発達障害かも?と思ったら「ゲーム感覚で人生の作戦を立てればいい」 ライター・姫野桂さんに聞く「生きづらい人」の生存戦略
姫野さんは、ジェンダーや貧困などの社会問題を取材する過程で、貧困者に発達障害のような特性を持つ人が多いことに気づいた。さらに発達障害の当事者に話を聞いていくうちに、「グレーゾーン」の存在を知ることになる。
「発達障害の疑いがあって病院に行ったのはいいけれど、『傾向がある』とだけ言われて診断がおりない人たちがいます。その人たちは、精神障害者手帳を取れるわけでも、障害者雇用を受けられるわけでもない。でも、仕事も人間関係も上手く行かなくてどうしたらいいんだと悩んでいる。支援の手が一番届いていない人たちだと分かってきました」
「グレーゾーン」は、定型発達・健常者(シロ)と発達障害(クロ)の間に留まっている人を指す。発達障害の特性を自覚しても診察を受けたことが無い人、一度は発達障害でないと診断されたものの、他の病院で再度診断された人なども含まれる。

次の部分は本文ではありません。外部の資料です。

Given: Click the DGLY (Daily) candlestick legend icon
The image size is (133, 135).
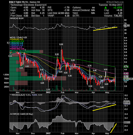Looking at the screenshot, I should point(10,37).
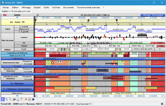Click the SNCF logo icon
Viewport: 166px width, 106px height.
coord(4,15)
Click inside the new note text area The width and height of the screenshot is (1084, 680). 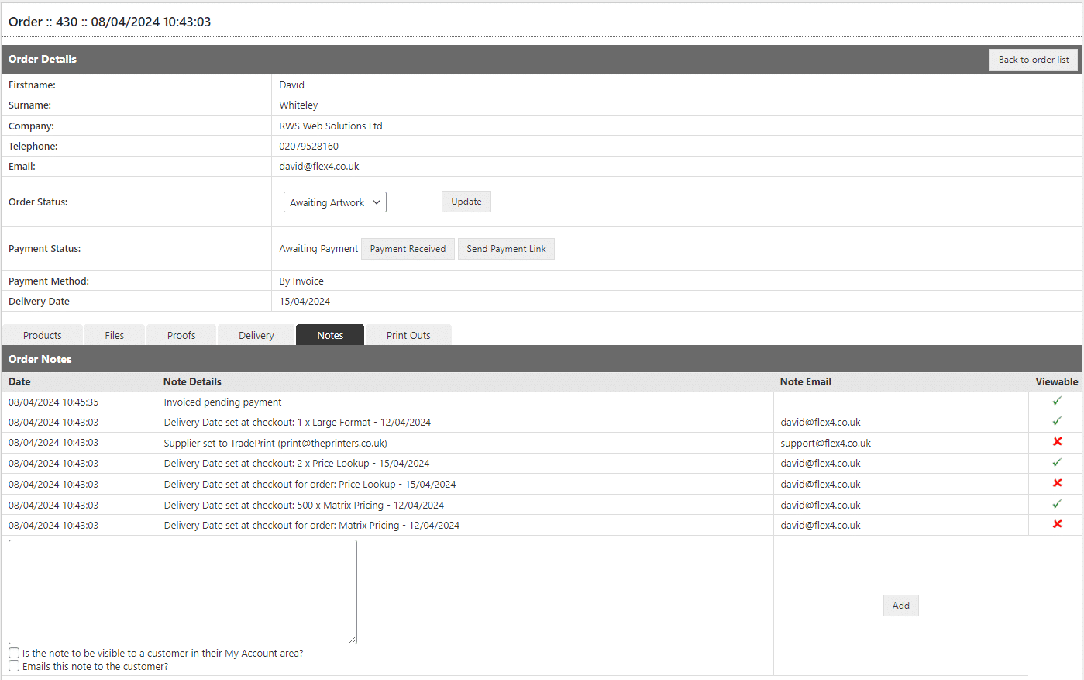183,592
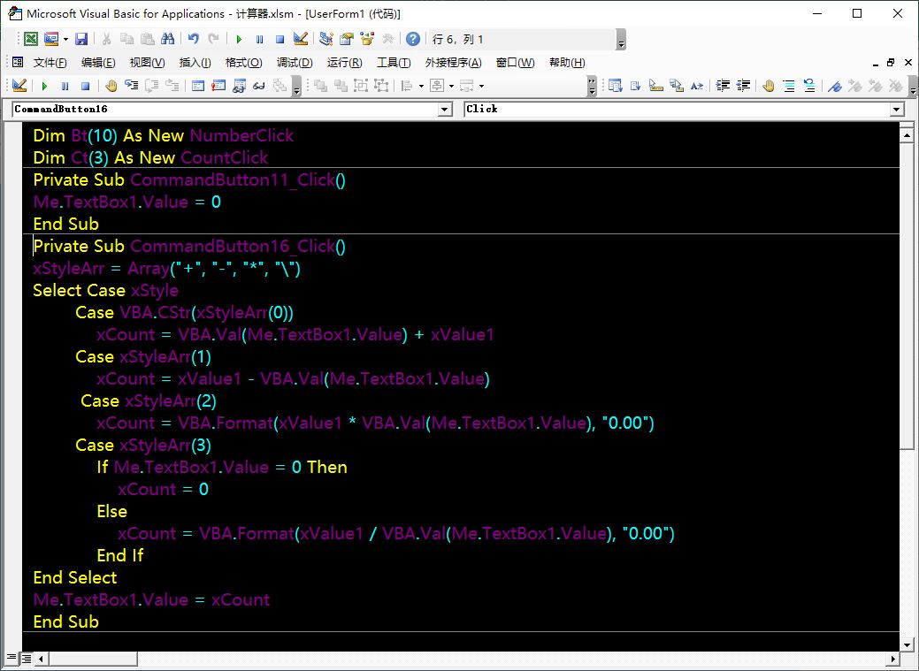Click the Find binoculars icon
Viewport: 919px width, 671px height.
tap(166, 39)

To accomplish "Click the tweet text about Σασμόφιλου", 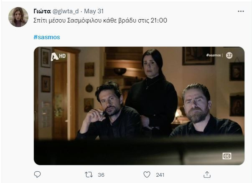I will point(100,20).
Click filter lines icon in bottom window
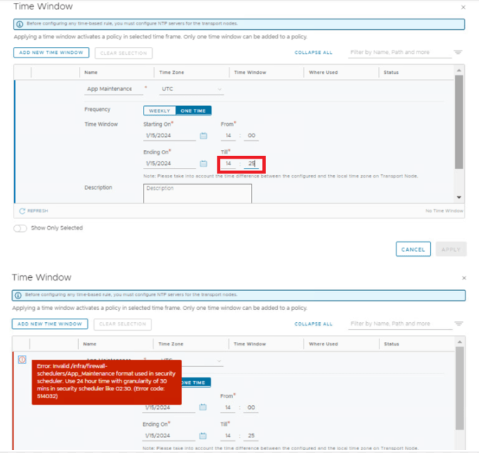Screen dimensions: 479x453 pos(458,324)
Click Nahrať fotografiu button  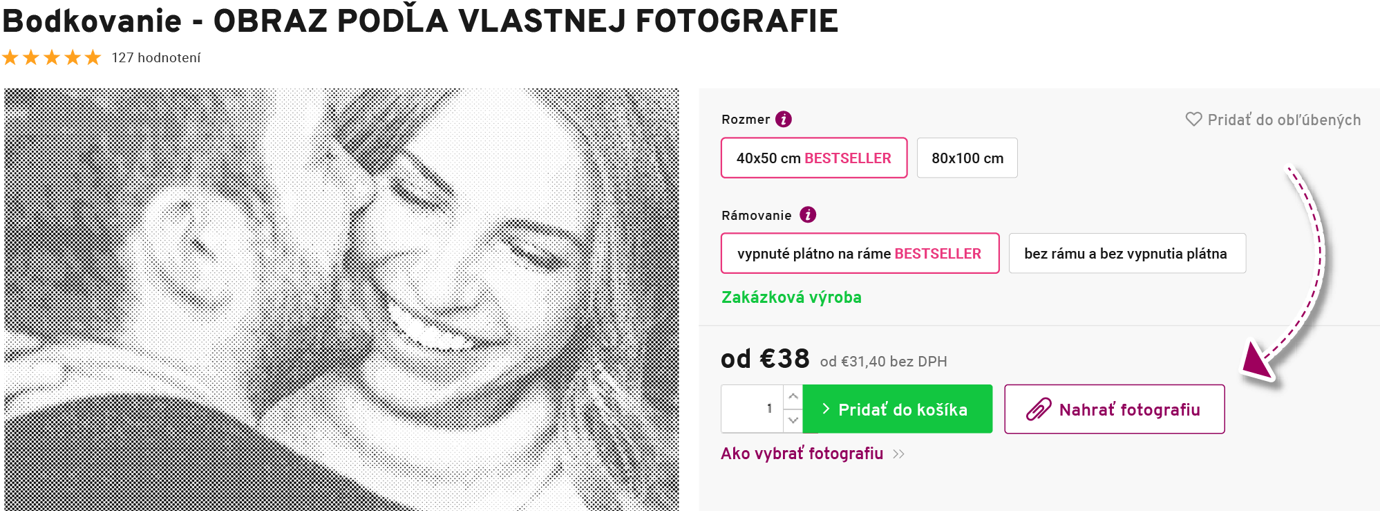click(1115, 409)
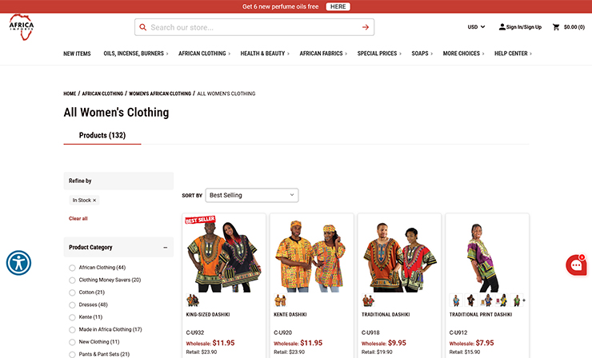Select the Dresses (48) category radio
Image resolution: width=592 pixels, height=358 pixels.
[x=73, y=304]
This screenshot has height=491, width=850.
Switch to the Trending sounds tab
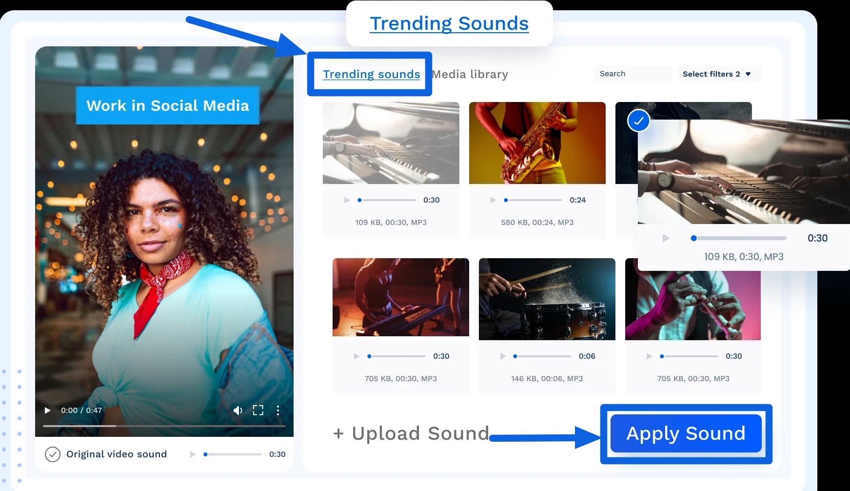click(371, 74)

姫野さんが取材した中では、発達障害当事者とグレーの人たちでは、社会生活の送り方にも違いが見られたという。一番の違いは会社での立ち位置。診断がおりている人に比べて、グレーの人は取材でも顔や氏名を出すことに抵抗がある人が多かった。職場や周囲にグレーであることを隠しているためだ。

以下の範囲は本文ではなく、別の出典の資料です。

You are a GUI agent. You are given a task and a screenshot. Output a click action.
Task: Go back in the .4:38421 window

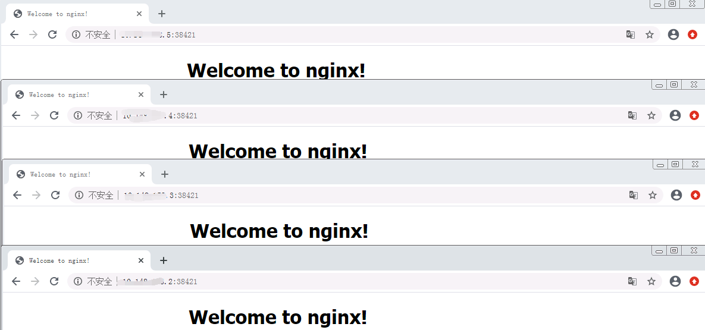pyautogui.click(x=16, y=115)
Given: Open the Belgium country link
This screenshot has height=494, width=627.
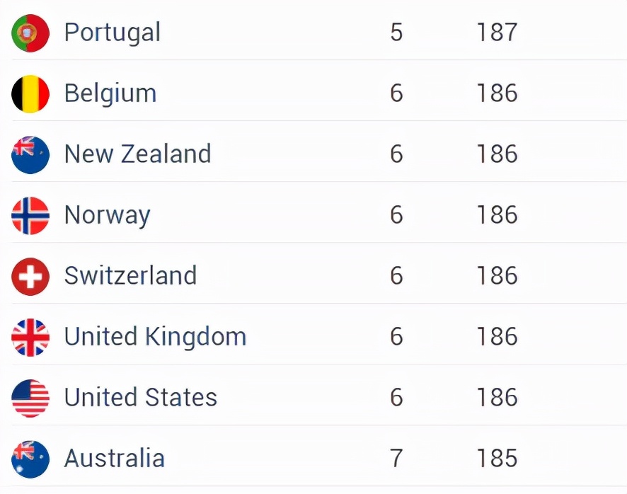Looking at the screenshot, I should coord(110,93).

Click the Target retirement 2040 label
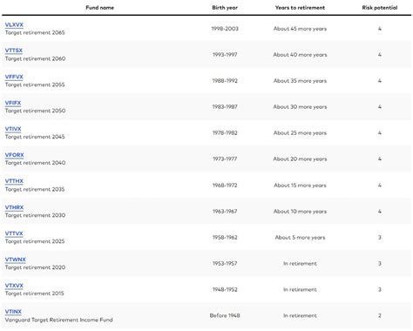click(35, 163)
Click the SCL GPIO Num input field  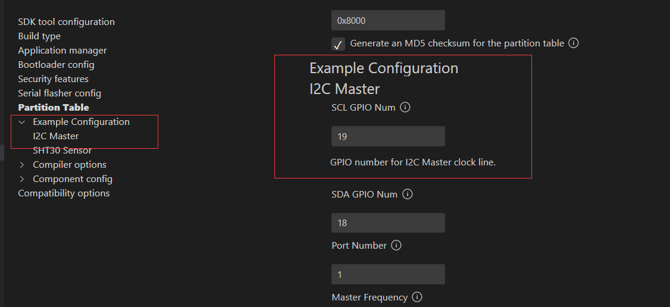pyautogui.click(x=388, y=136)
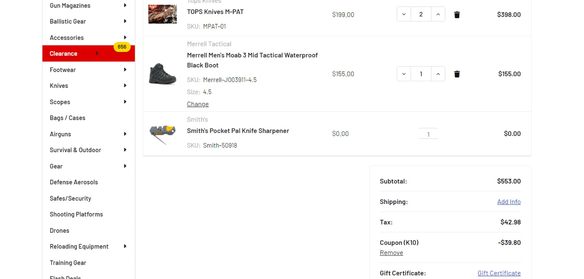Remove the K10 coupon

point(391,253)
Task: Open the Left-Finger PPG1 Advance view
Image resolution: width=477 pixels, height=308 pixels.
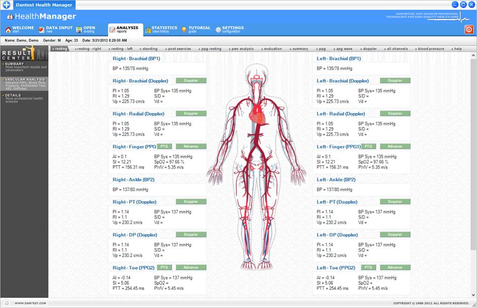Action: [x=395, y=146]

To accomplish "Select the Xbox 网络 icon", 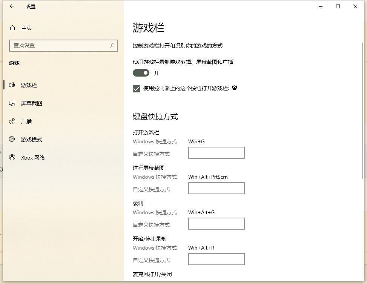I will click(12, 157).
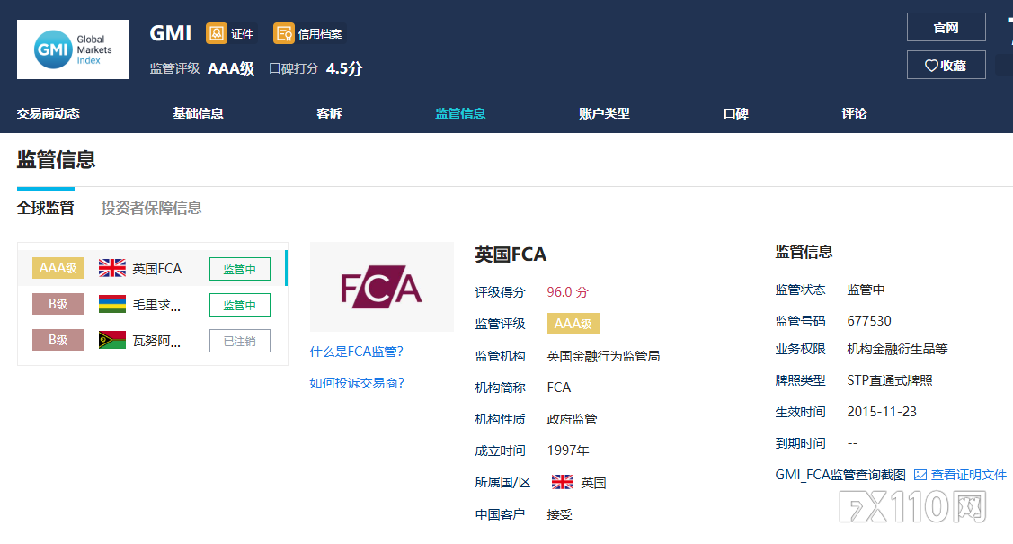Go to 客诉 complaints navigation item
Viewport: 1013px width, 544px height.
pos(329,113)
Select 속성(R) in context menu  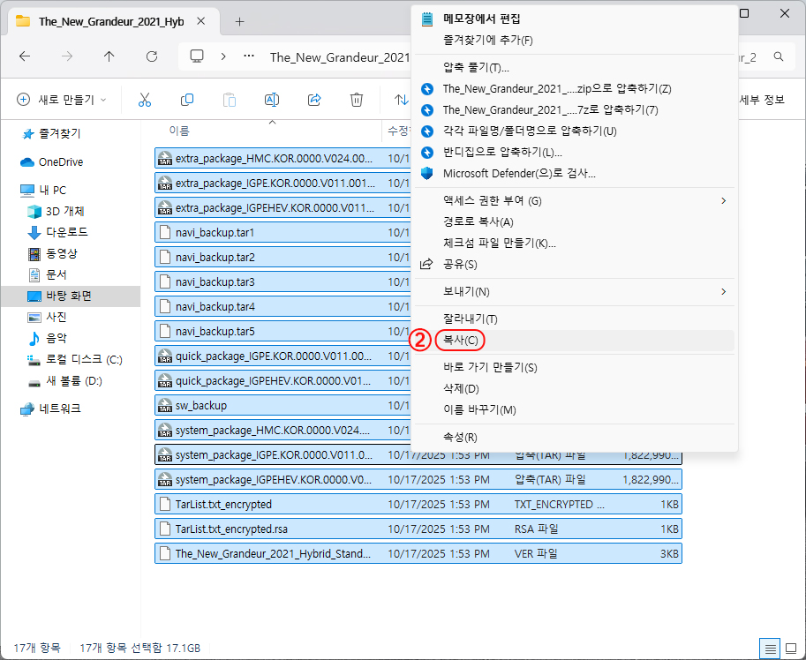tap(459, 437)
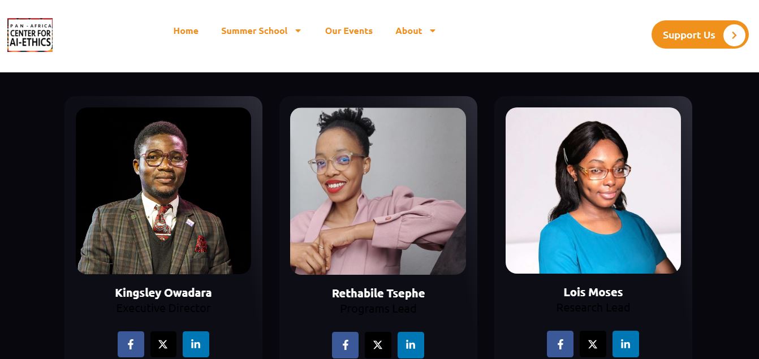Viewport: 759px width, 359px height.
Task: Click the Pan-Africa Center for AI-Ethics logo
Action: click(x=30, y=35)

グレーの人々の中には、努力すれば定型発達の人と変わらない状態を作れる人もいるため、さらに存在が見えにくくなっている。本書には「ある意味、障害者手帳を取得しているような発達障害当事者よりも、SOSをあげづらい」とあった。このため、支援の手を伸ばそうにも伸ばす先が分からないというジレンマも生じている。
「発達障害=すごい人」ではない「多くの当事者は社会的に困難を抱えている」
発達障害当事者やグレーの人にとって、現代は受難の時代だ。得手不得手の差が激しい当事者・グレーの人も仕事ではマルチタスクをこなす必要があり、就活ではやたらとコミュ力が求められる。
「昔は頑張れば頑張るほどリターンがありましたが、今はそうではないので、当事者は更に生きづらくなっていると思います。バブル期は、仕事ができない人には窓際族という居場所がありましたが、今はそうした人たちは最初に首を切られてしまう可能性があります」
また、発達障害が広く知られたために「発達障害=すごい人」という新たな誤解も生まれてしまった。当事者の中に、特定の分野で並外れた力がある人がいることは確かだが、姫野さんは「多くの発達障害当事者は社会的に困難を抱えているし、苦しむ人の声は埋もれている」と指摘する。
「秀でたものがあっても、気づいていなかったり育てられる環境がなかったりすると難しい。発達障害を公表しているピアニストの野田あすかさんは独自の譜面の読み方を編み出したそうですが、そういうのをサポートする人が周りにいたと思うんですよね。環境の面が大きいと思います」
「人に頼ることは格好悪くない、頼れるほうがすごい」
本の後半では、姫野さんが取材中に見聞きした、当事者やグレーの人たちの「生き抜く方法」が紹介されている。特別な能力がない当事者、グレーの人だけでなく、定型発達の人にも参考になる部分が多い。
例えば、マルチタスク対策では「パソコン画面で複数ウィンドウが開いていると混乱しやすくなるので、2つ以上開かないようにしている」、片付けられなさを克服するためには「家の物すべてに”定位置”を決める。置き場所を決めていない物は基本的に買わない」といった具合だ。気力や根性ではなく、周囲の環境や仕組みを作って困難を取り除こうとしている点が特徴だ。
姫野さんが本書で伝えたかったのは「グレーゾーンだからといってあまり思い悩む必要はない」ということだという。「ゲーム感覚で人生の作戦を立てればいいのだ」という一文にも、その思いが込められている。
「発達障害は、出来ることと出来ないことの差がある、それ以上でもそれ以下でもないと思います。困ることがあったら本で紹介したようなテクニックやツールに頼れば良いんです。人に頼るって難しいじゃないですか。特に男性はジェンダー的な背景もあります。でも、頼ることは格好悪くない、頼れるほうが実はすごいって思ってもらえたら良いなと思います」
定型でもグレーでも誰でもできないことはあるし、「できる」「できない」の程度も人によって違う。結局、それを知った上でどう活かすかが大事、と気付かされる一冊だ。